The routing model is consumer-driven i.e. the consumer decides what messages it wants to receive - the producer never knows the end client of its messages. To illustrate this, let us consider a simple 'heartbeat' application where a monitoring server at each site sends notifications that it is running. Each site sends a message every 20 minutes to say it is alive. A consumer at the ROC level monitors all sites within it's ROC while a consumer at the EGEE project level monitors the heartbeat of all sites on the grid. The entities involved are shown below.

0811-Messaging-models-b-v1.0.png

there are two possible ways to model this in MSG:

  • Wildcard subscriptions. In this model, each site sends the notifications to a site-specific destination e.g site.<SITE_NAME>. The ROC-level consumer will create a subscription for each site it wants to monitor. The project level consumer will create a single wildcard subscription for all sites. So we will have the following:
    • Producers:
      • Site 1 - send messages to site.SITE1
      • Site 2 - send messages to site.SITE2
      • Site 2 - send messages to site.SITE3
    • Consumers:
      • ROC Level consumer - 2 subscriptions to site.SITE1 and site.SITE2 respectively
      • Project level consumer - 1 subscription to site.*
  • Selectors. When using selectors, all the sites send their notifications to the same destination site.heartbeat. Each site provides a header called 'ROC' which is the name of the ROC they belong to. The ROC-level consumer subscribes to this destination with a selector of 'ROC' = 'MyROC'. The Project-level consumer simply subscribes to all messages on the destination. So we have the following configuration:
    • Producers:
      • Site 1 - send messages to site.heartbeat with header ROC: MyROC
      • Site 2 - send messages to site.heartbeat with header ROC: MyROC
      • Site 2 - send messages to site.heartbeat with header ROC: OtherROC
    • Consumers:
      • ROC Level consumer - 1 subscription to site.heartbeat with a selector 'ROC' equals 'MyROC'
      • Project level consumer - 1 subscription to site.heartbeat

Other MSG features

There are other messaging features, which could be of use in the above heartbeat examples. For instance:
  • Persistence: If you need an absolute guarentee that a message will be delivered even if the brokers crash and restart you can use persistent messages. These are saved to a disk-based message store at the broker in order to preserve them across broker restarts. Note that persistence comes at a cost - often an application using persistent messages will only run at 1/10 the rate of the same application using non-persistent messages.

Record set:
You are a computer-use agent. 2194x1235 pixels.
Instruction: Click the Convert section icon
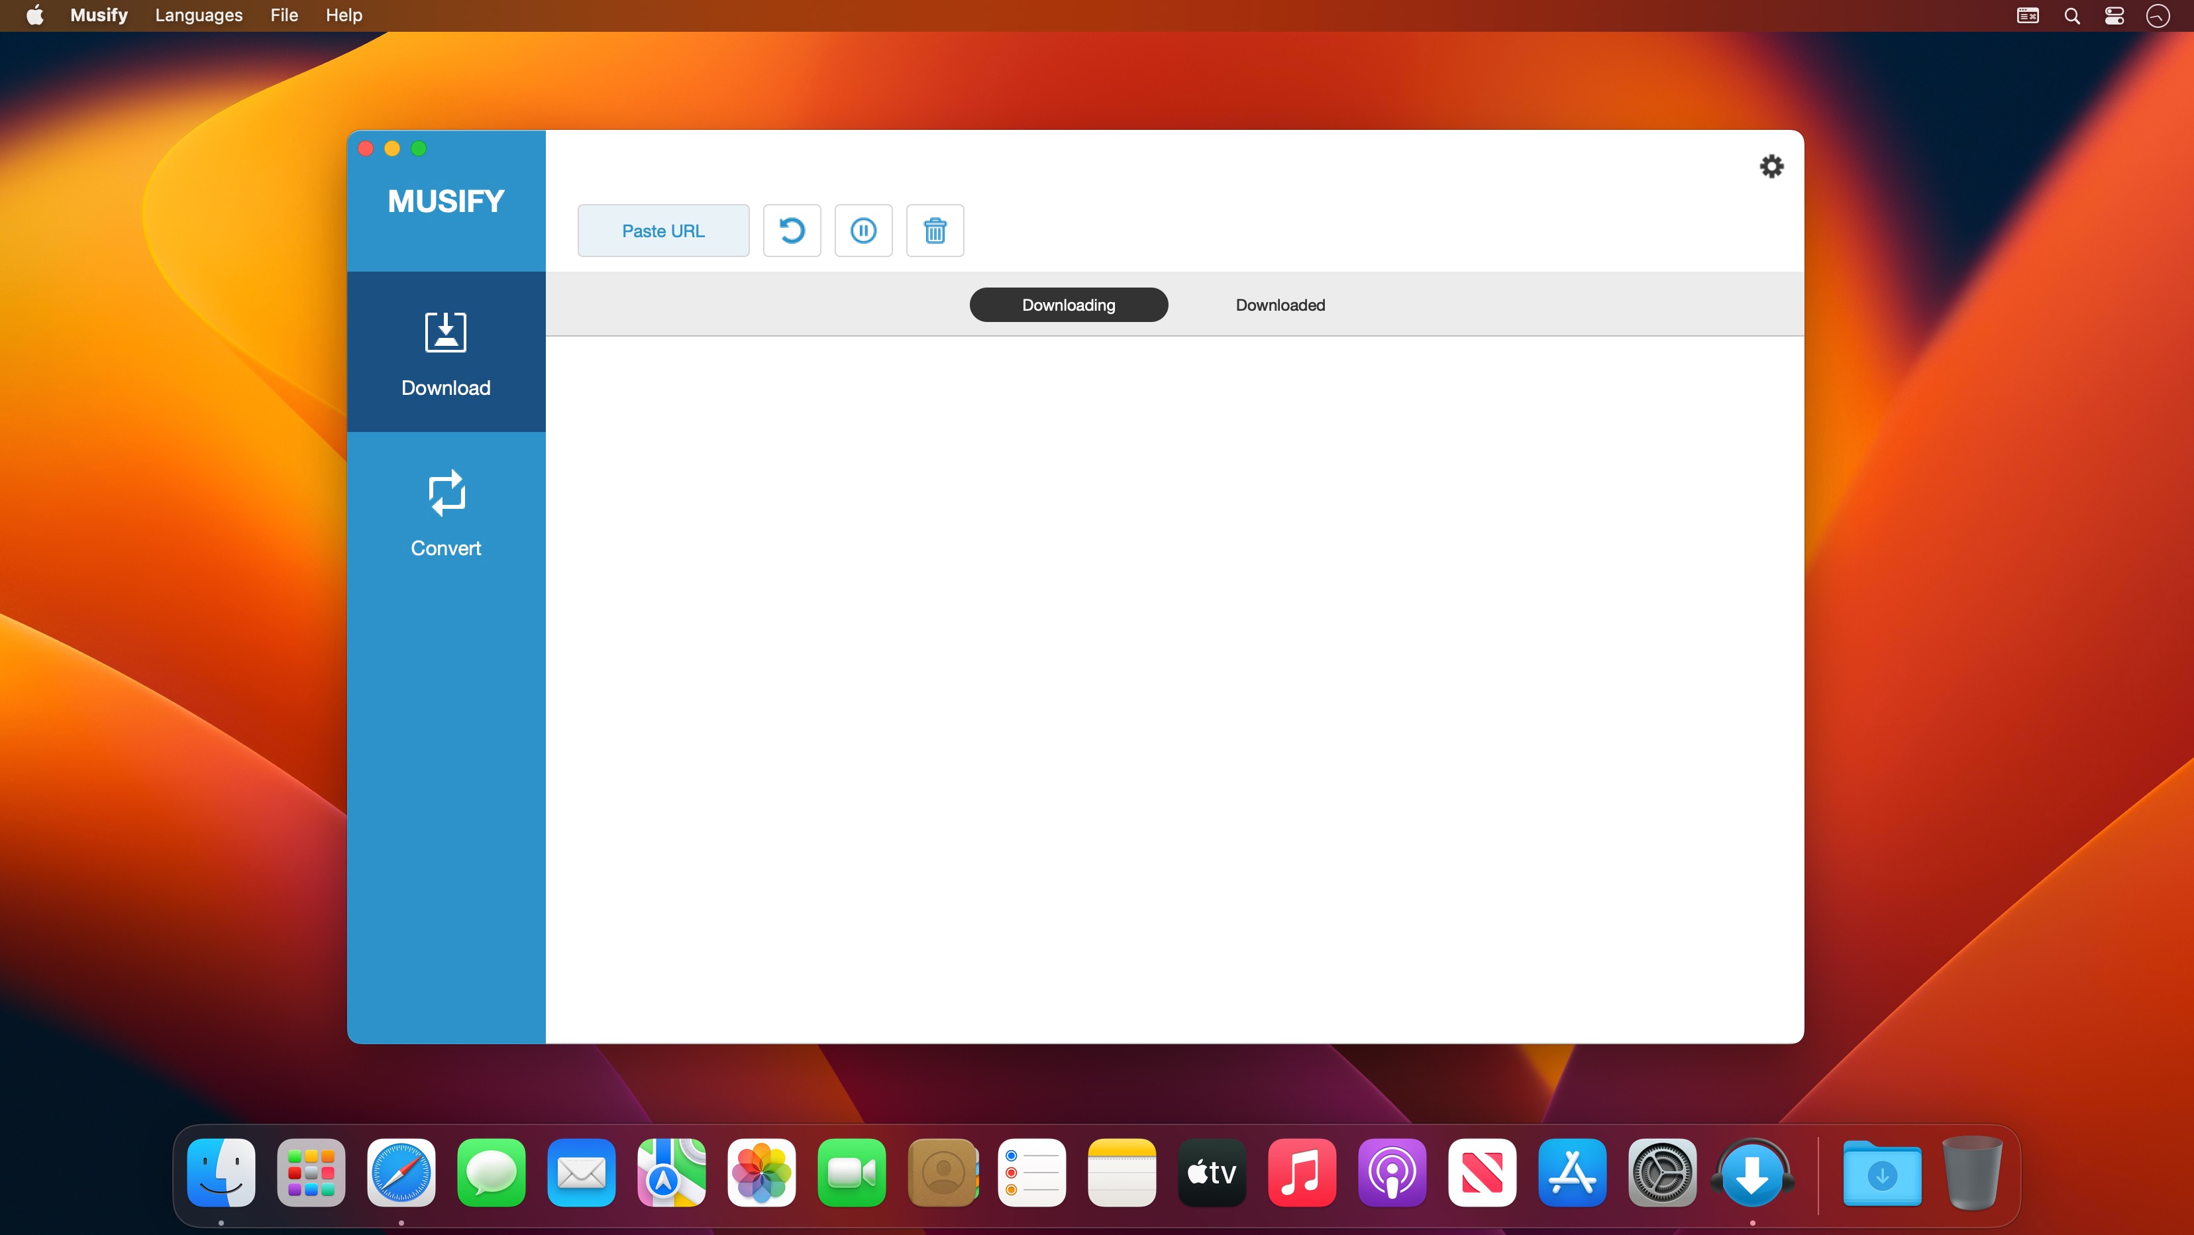(445, 491)
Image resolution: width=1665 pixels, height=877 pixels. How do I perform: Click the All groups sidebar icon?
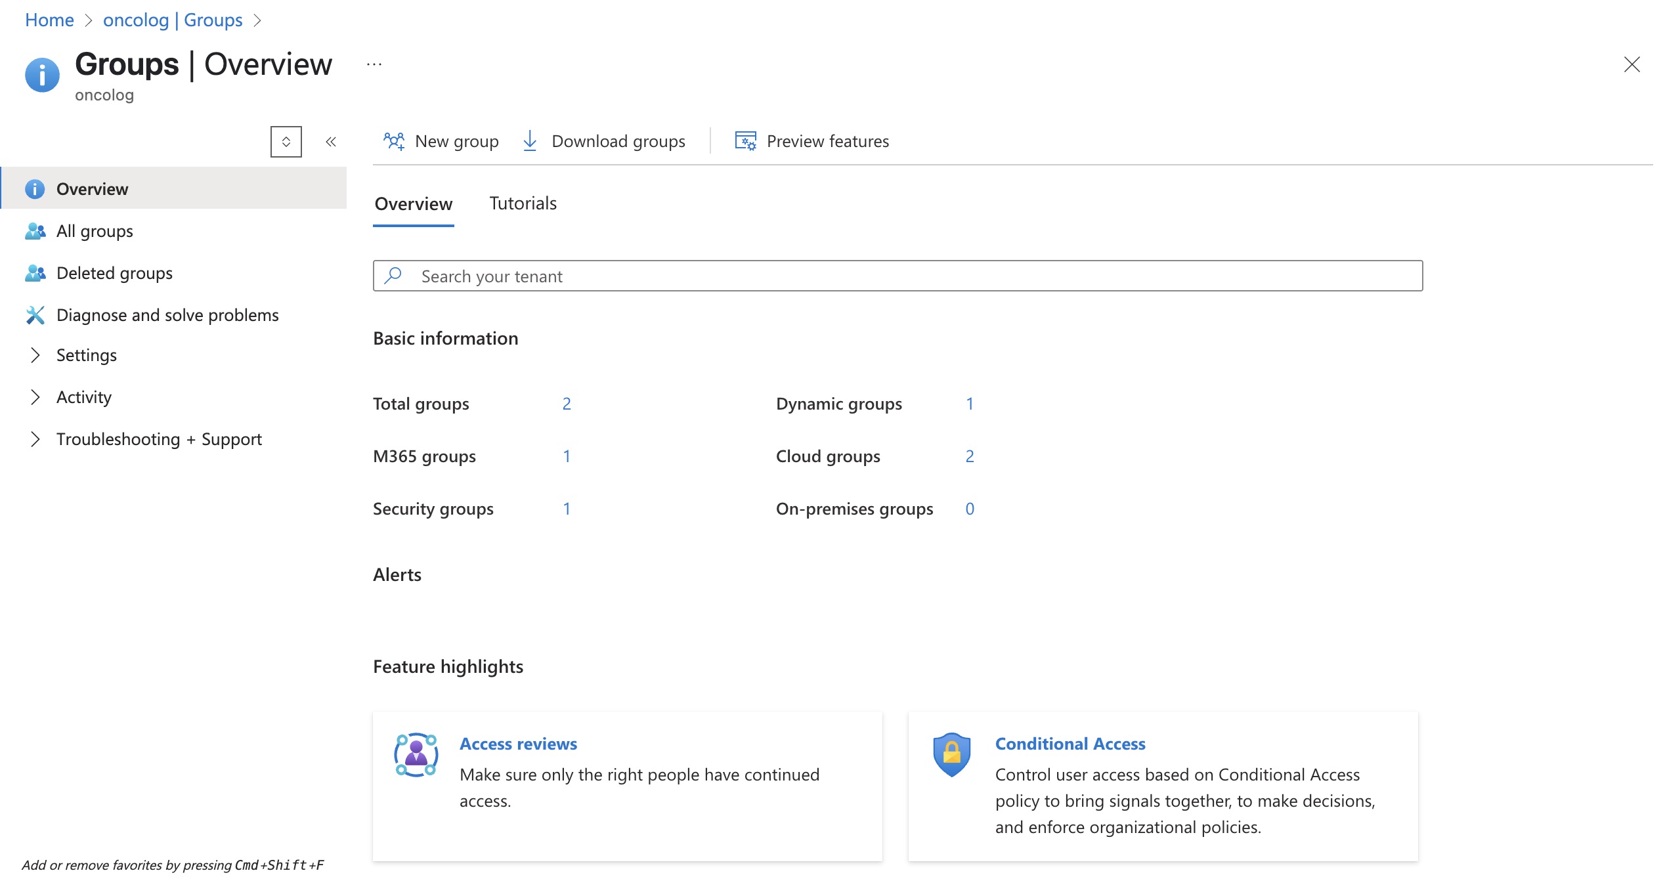coord(35,231)
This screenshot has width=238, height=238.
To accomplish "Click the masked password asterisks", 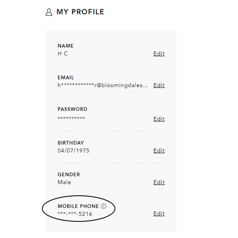I will (71, 118).
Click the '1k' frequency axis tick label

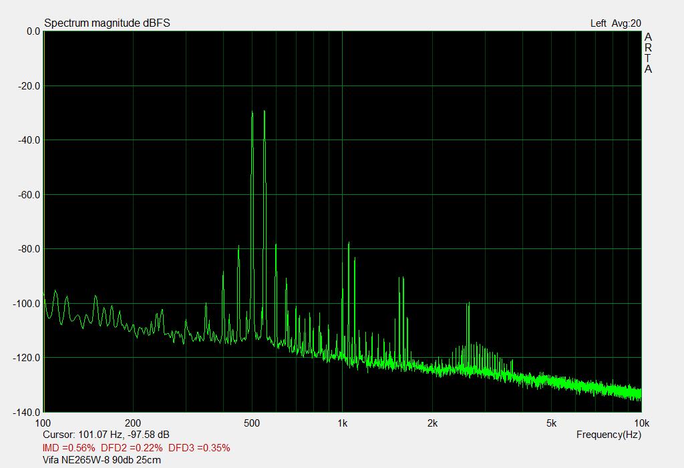coord(342,423)
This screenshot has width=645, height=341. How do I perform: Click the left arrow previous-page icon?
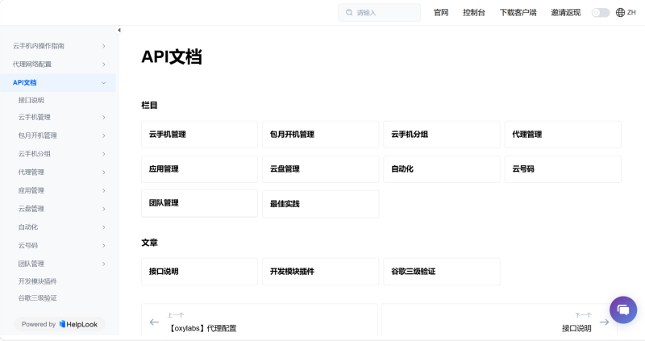155,322
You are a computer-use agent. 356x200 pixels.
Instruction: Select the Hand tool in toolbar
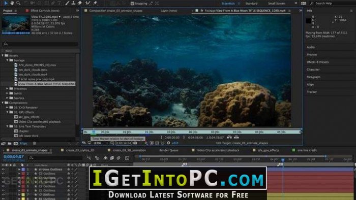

Complete the following:
a - Say whether each statement agrees with the passage on MSG message routing. Answer yes or no for each, and quote the words of the passage that decide it.
(i) In the routing model, the producer decides which clients receive its messages.
(ii) With selectors, every site sends its notifications to one shared destination.
(iii) Persistent messages are held in memory at the broker.
b - Sum up the passage on MSG message routing in two sentences.
c - Write the next part of the passage on MSG message routing, continuing after its last sentence.

Expected answers:
a -
(i) No: "the consumer decides what messages it wants to receive - the producer never knows the end client of its messages."
(ii) Yes: "When using selectors, all the sites send their notifications to the same destination site.heartbeat."
(iii) No: "These are saved to a disk-based message store at the broker in order to preserve them across broker restarts."

b - In MSG, the consumer decides which messages it receives, as a heartbeat application shows: sites report that they are running, and consumers at the ROC and project levels monitor them. This can be set up with wildcard subscriptions to site-specific destinations or with selectors on a shared destination carrying a 'ROC' header, and persistent messages can guarantee delivery across broker restarts at a cost in speed.

c -
  • Message Expiration: In our example, a heartbeat is sent every 20 minutes. Therefore the usefulness of a heartbeat is only 20 minutes - once the next one arrives it is no longer useful to have old heartbeats. One could set an expiration time on the message therefore of 20 minutes. After that time if the broker is still waiting to deliver the message, it will just delete the message instead.
  • Last image caching: When a consumer subscribes to a destination, it normally will receive only messages sent after the time of subscription. Often it is useful to get a good initial value - most usually the last message received on the destination. This is called Last Image Caching. Note that in our heartbeat example it would only be useful in the 'wildcard subscriptions' model where each site sends the heartbeat to a separate destination. Some brokers provide other subscription recovery policies such as 'last n messages', 'last m bytes' or 'all messages in last x seconds/minutes'.

Note that some of the above features such as persistence and message expiration are standard on brokers that implement standards like JMS while more advanced features are often specific to the particular broker implementation. All the above features (and many more!) are available in the broker we currently use - Apache ActiveMQ

Protocols and Interoperation

Different message brokers provide difference client bindings and on-the-wire bindings, with the best known probably being JMS. There are also broker-specific bindings and protocols such as openwire for ActiveMQ. These typically provide higher performance and access to broker-specific features at the cost of lack of interoperability with other broker implementations.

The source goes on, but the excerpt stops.